What you should do.
Each entry below needs to be reproduced exactly as given.
═══ Dataset records
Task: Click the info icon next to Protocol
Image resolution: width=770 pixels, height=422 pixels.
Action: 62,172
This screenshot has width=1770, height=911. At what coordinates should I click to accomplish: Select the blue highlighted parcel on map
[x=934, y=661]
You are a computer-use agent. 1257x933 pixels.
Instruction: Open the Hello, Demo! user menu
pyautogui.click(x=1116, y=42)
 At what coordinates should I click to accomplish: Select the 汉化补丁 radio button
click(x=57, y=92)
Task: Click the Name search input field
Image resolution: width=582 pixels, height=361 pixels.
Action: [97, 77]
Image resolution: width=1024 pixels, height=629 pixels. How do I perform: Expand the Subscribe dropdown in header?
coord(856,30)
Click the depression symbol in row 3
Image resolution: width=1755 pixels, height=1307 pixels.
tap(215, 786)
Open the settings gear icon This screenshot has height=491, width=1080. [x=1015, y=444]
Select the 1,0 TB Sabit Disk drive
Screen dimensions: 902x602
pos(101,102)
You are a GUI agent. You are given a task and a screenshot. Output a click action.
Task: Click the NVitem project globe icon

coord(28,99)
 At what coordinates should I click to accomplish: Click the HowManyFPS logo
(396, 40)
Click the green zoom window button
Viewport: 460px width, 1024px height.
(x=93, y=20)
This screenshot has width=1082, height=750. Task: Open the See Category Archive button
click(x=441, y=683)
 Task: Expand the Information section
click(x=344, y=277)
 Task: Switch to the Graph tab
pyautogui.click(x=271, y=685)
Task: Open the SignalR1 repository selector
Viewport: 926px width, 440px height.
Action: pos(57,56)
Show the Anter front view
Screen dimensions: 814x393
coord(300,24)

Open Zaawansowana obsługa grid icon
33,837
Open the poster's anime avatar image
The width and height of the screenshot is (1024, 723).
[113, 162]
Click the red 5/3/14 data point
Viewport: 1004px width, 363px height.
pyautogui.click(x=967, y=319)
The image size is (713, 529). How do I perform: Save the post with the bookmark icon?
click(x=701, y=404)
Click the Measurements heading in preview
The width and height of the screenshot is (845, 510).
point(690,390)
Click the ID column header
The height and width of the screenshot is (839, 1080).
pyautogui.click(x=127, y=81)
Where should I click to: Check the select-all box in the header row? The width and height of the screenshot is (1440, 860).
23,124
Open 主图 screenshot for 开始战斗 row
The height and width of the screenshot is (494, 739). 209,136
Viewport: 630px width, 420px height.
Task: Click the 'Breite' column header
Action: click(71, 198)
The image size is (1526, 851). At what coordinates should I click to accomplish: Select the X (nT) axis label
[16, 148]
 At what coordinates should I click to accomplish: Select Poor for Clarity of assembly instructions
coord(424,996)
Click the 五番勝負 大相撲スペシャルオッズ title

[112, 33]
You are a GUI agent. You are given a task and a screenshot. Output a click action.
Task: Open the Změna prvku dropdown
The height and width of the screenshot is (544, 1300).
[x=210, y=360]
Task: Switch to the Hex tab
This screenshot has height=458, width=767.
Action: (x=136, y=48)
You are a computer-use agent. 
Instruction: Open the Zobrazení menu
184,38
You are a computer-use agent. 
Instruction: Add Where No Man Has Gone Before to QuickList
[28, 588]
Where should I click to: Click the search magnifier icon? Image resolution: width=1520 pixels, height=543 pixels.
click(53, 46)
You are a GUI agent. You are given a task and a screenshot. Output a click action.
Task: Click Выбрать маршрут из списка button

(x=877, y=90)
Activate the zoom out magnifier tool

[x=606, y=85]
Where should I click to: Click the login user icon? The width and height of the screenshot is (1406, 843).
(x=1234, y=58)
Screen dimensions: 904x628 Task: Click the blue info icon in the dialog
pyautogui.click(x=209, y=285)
══════
Task response.
Task: Click the info icon next to Protocol
Image resolution: width=770 pixels, height=422 pixels.
Action: 62,172
This screenshot has width=1770, height=911. At what coordinates should I click to accomplish: Select the blue highlighted parcel on map
[x=934, y=661]
You are a computer-use agent. 1257x933 pixels.
Instruction: Open the Hello, Demo! user menu
pyautogui.click(x=1116, y=42)
 At what coordinates should I click to accomplish: Select the 汉化补丁 radio button
click(x=57, y=92)
Task: Click the Name search input field
Image resolution: width=582 pixels, height=361 pixels.
Action: [97, 77]
Image resolution: width=1024 pixels, height=629 pixels. How do I perform: Expand the Subscribe dropdown in header?
coord(856,30)
Click the depression symbol in row 3
Image resolution: width=1755 pixels, height=1307 pixels.
tap(215, 786)
Open the settings gear icon This screenshot has height=491, width=1080. [x=1015, y=444]
Select the 1,0 TB Sabit Disk drive
Screen dimensions: 902x602
pos(101,102)
You are a GUI agent. You are given a task and a screenshot. Output a click action.
Task: Click the NVitem project globe icon

coord(28,99)
 At what coordinates should I click to accomplish: Click the HowManyFPS logo
(396, 40)
Click the green zoom window button
Viewport: 460px width, 1024px height.
(x=93, y=20)
This screenshot has width=1082, height=750. Task: Open the See Category Archive button
click(x=441, y=683)
 Task: Expand the Information section
click(x=344, y=277)
 Task: Switch to the Graph tab
pyautogui.click(x=271, y=685)
Task: Open the SignalR1 repository selector
Viewport: 926px width, 440px height.
Action: pos(57,56)
Show the Anter front view
Screen dimensions: 814x393
coord(300,24)

Open Zaawansowana obsługa grid icon
33,837
Open the poster's anime avatar image
The width and height of the screenshot is (1024, 723).
[113, 162]
Click the red 5/3/14 data point
Viewport: 1004px width, 363px height.
pyautogui.click(x=967, y=319)
The image size is (713, 529). How do I perform: Save the post with the bookmark icon?
click(x=701, y=404)
Click the Measurements heading in preview
The width and height of the screenshot is (845, 510).
point(690,390)
Click the ID column header
The height and width of the screenshot is (839, 1080).
pyautogui.click(x=127, y=81)
Where should I click to: Check the select-all box in the header row? The width and height of the screenshot is (1440, 860).
23,124
Open 主图 screenshot for 开始战斗 row
The height and width of the screenshot is (494, 739). 209,136
Viewport: 630px width, 420px height.
Task: Click the 'Breite' column header
Action: click(71, 198)
The image size is (1526, 851). At what coordinates should I click to accomplish: Select the X (nT) axis label
[16, 148]
 At what coordinates should I click to accomplish: Select Poor for Clarity of assembly instructions
coord(424,996)
Click the 五番勝負 大相撲スペシャルオッズ title

[112, 33]
You are a GUI agent. You are given a task and a screenshot. Output a click action.
Task: Open the Změna prvku dropdown
The height and width of the screenshot is (544, 1300).
[x=210, y=360]
Task: Switch to the Hex tab
This screenshot has height=458, width=767.
Action: (x=136, y=48)
You are a computer-use agent. 
Instruction: Open the Zobrazení menu
184,38
You are a computer-use agent. 
Instruction: Add Where No Man Has Gone Before to QuickList
[28, 588]
Where should I click to: Click the search magnifier icon? Image resolution: width=1520 pixels, height=543 pixels.
click(53, 46)
You are a GUI agent. You are given a task and a screenshot. Output a click action.
Task: Click Выбрать маршрут из списка button

(x=877, y=90)
Activate the zoom out magnifier tool

[x=606, y=85]
Where should I click to: Click the login user icon? The width and height of the screenshot is (1406, 843).
(x=1234, y=58)
Screen dimensions: 904x628 Task: Click the blue info icon in the dialog
pyautogui.click(x=209, y=285)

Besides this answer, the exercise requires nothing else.